The reason for this is that, for a national or community wholesale-only model to work, the network owner must obtain sufficient revenue from its retailers to cover all its network costs, including depreciation and periodic upgrades. The retailers, in turn, must collectively earn enough revenue to pay the network owner’s costs plus their own additional costs, including building and equipment, marketing, technical support, customer service, regulatory compliance, and overheads, as well as a level of profit.

If the wholesale-only model is not protected by regulation, other network operators and retail service providers (RSPs) will naturally look for cherry-picking options to get faster and higher profits, which in turn will make it impossible for wholesale-only organisations such as NBN Co to operate an economically viable business model.

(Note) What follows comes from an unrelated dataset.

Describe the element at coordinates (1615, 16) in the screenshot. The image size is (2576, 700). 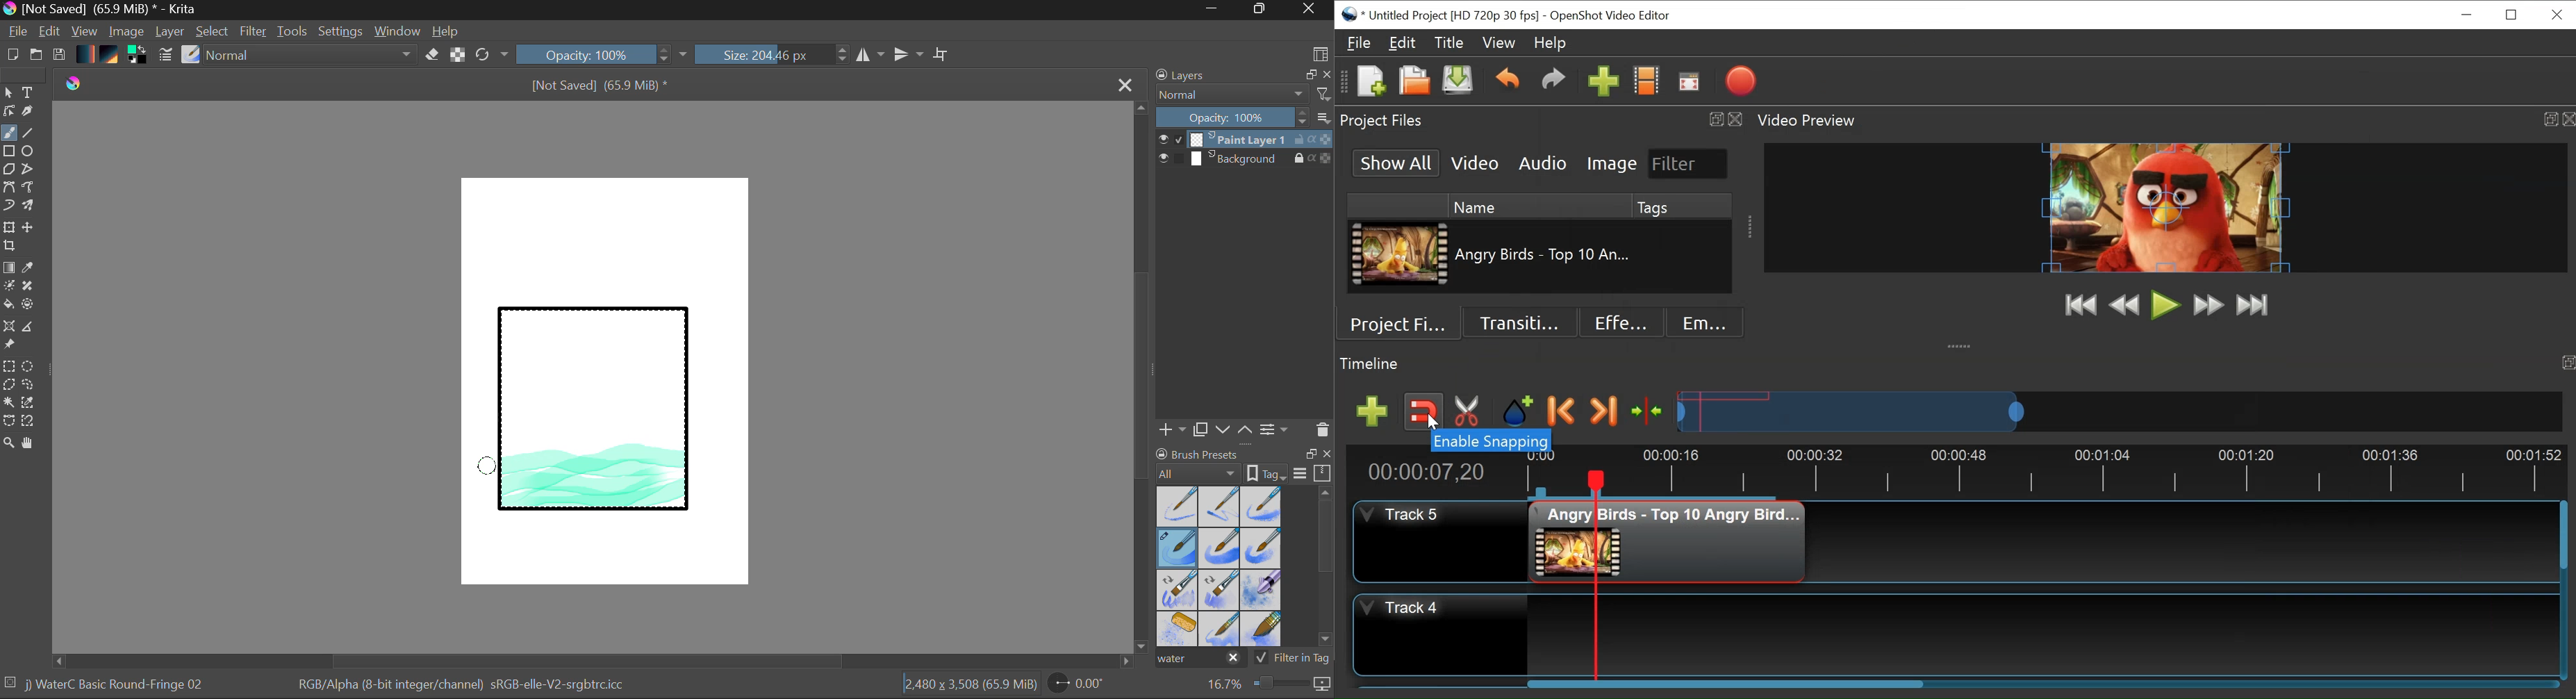
I see `OpenShot Video Editor` at that location.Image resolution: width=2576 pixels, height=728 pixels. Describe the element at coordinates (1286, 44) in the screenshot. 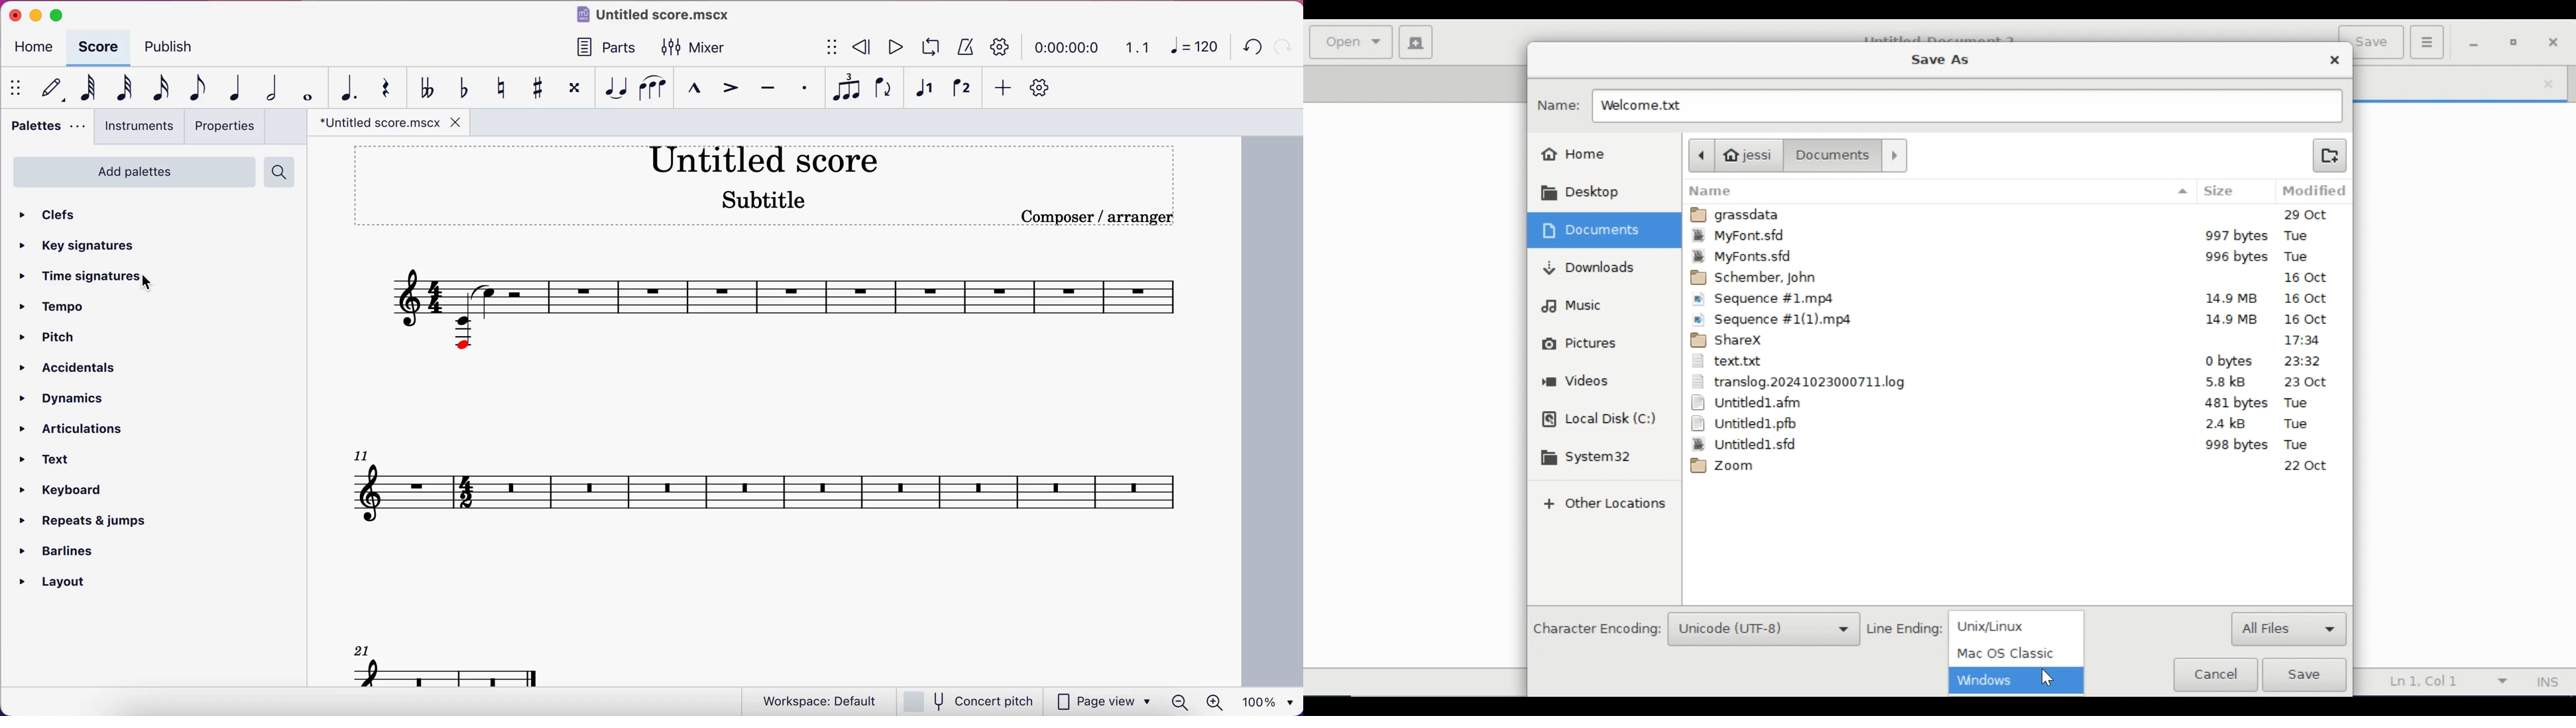

I see `redo` at that location.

There are also extra costs involved in operating a wholesale-only model, such as administering often complex wholesale arrangements with the RSPs.

To operate a wholesale-only network in competition with incumbents is therefore simply impossible.

No demand for fibre-based services?

One of the commercial problems often discussed is that there are still not enough services that require a fibre optic network. As mentioned above, it is not in the financial interests of the incumbents to pursue options that could generate new high quality fibre-based services, because models based on delivering digital-economy services will mostly require an open network approach because few large-scale services can be developed in an economic way on a vertically-integrated model.

Those services would simply be too costly and too restrictive for those interested in developing digital economy, e-health, e-education, smart grids, smart city, and similar applications.

The wholesale-only operator will build a model that takes the utility, low-profit approach, while the retailers on the other hand are pursuing high- and short-term profits. As there is little room for differentiation on the network level, RSPs are forced to look at value-added services to successfully compete with each other. This will lead to innovation, new models, and a serious effort to maximise the opportunities of an all-fibre network.

Unfortunately, right now the level of innovation coming from these RSPs remains low. They are steeped in the old telecoms models and very few are able to escape their engineering-dominated nature. As a result, we could see a continuation of poor customer service, misleading advertising, and poor marketing, so there is an urgent need to extend the RSPs model beyond the current level of plain old telco providers.

On the other hand, we do see the continuing rise of companies such as Google, Amazon, Apple, Facebook, and others, who are able to use infrastructure as a utility input for innovation, new business models and new opportunities. Increasingly high-quality broadband services will be developed and delivered by these companies, rather than by the traditional RSPs.

National digital productivity

A national wholesale-only model also makes it possible for the government to work in close cooperation with the operator to develop national economic and social strategies.

For example, to create an attractive business climate for companies moving into the digital economy, attract investments that will deliver new jobs, foster the growth of digital productivity and develop policies for their own departments and institutions (healthcare, education, energy) to use the infrastructure.

Perhaps with the exception of the Scandinavian countries, such a level of cooperation is not happening with the traditional vertically-integrated incumbent operators, and there is plenty of evidence from around the world to support this view.

All of this intertwines: the structurally separated wholesale-only infrastructure model, the need for RSPs to focus on innovation and value-add, and the importance of the NBN for the economy and for the wellbeing of its citizens. Once one element of this complex structure is unravelled, there is a great risk that all other elements will unravel as well.

This is an edited version of a post originally published on January 17. Paul Budde is the managing director of BuddeComm, an independent telecommunications research and consultancy company, which includes 45 national and international researchers in 15 countries.